As posted to
Who would you like to see get their final comeuppance? Who is it and just what would you do with them?
I suppose that I did have an ulterior motive when I posted these questions to the moderators of . In answering my own question, I would say that the list of those whom I have wanted to see get their just rewards is long and illustrious.
The one that stands out the most in my mind, however, is Morgienne, the last High Lady of the Fortunate Isle. What I sought to do to her, I did, and her end was in fact even more cruel than the one I had originally devised.
From the moment that I was brought there as a young noiviate, a wide-eyed and innocent girl wanting nothing more than to become a Priestess and Wytch, I knew. In a single glance between us we knew that we were adversaries. She rightfully sought to thwart me at every turn, even while I bowed my head and shewed myself to be one of her most gifted students.

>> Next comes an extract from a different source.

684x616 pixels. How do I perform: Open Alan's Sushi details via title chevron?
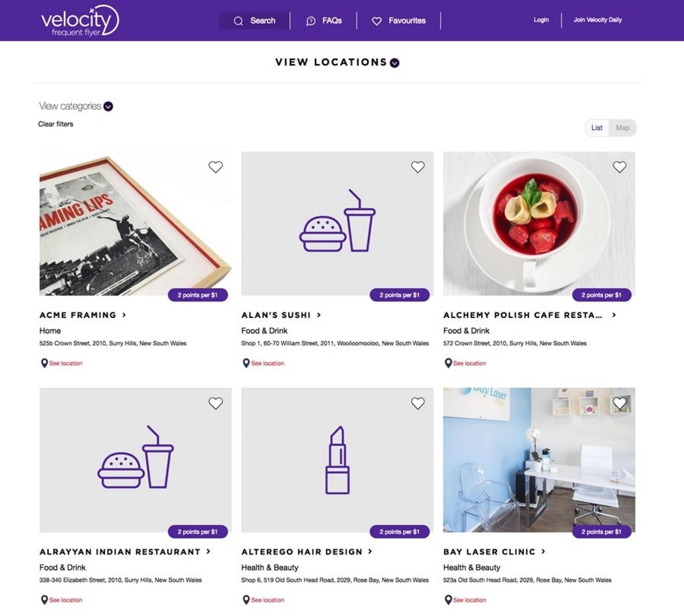319,315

Behind my smile, I confess, I calculated. I wanted to be where she was. I wanted to be what she was – the one for Whom the Mists would part and Worlds would bend. Contrary to what the High Lady of the Fortunate Isle should do, she was cruel, perhaps it was because I was in fact half Fae, and my mother, who was also one of her Priestesses, had fallen prey to my Father. I could never be entirely a creature that she and the other Priestesses would make, and yet I had every gift that they wanted. I owed that to my Father and my Unseelie kin.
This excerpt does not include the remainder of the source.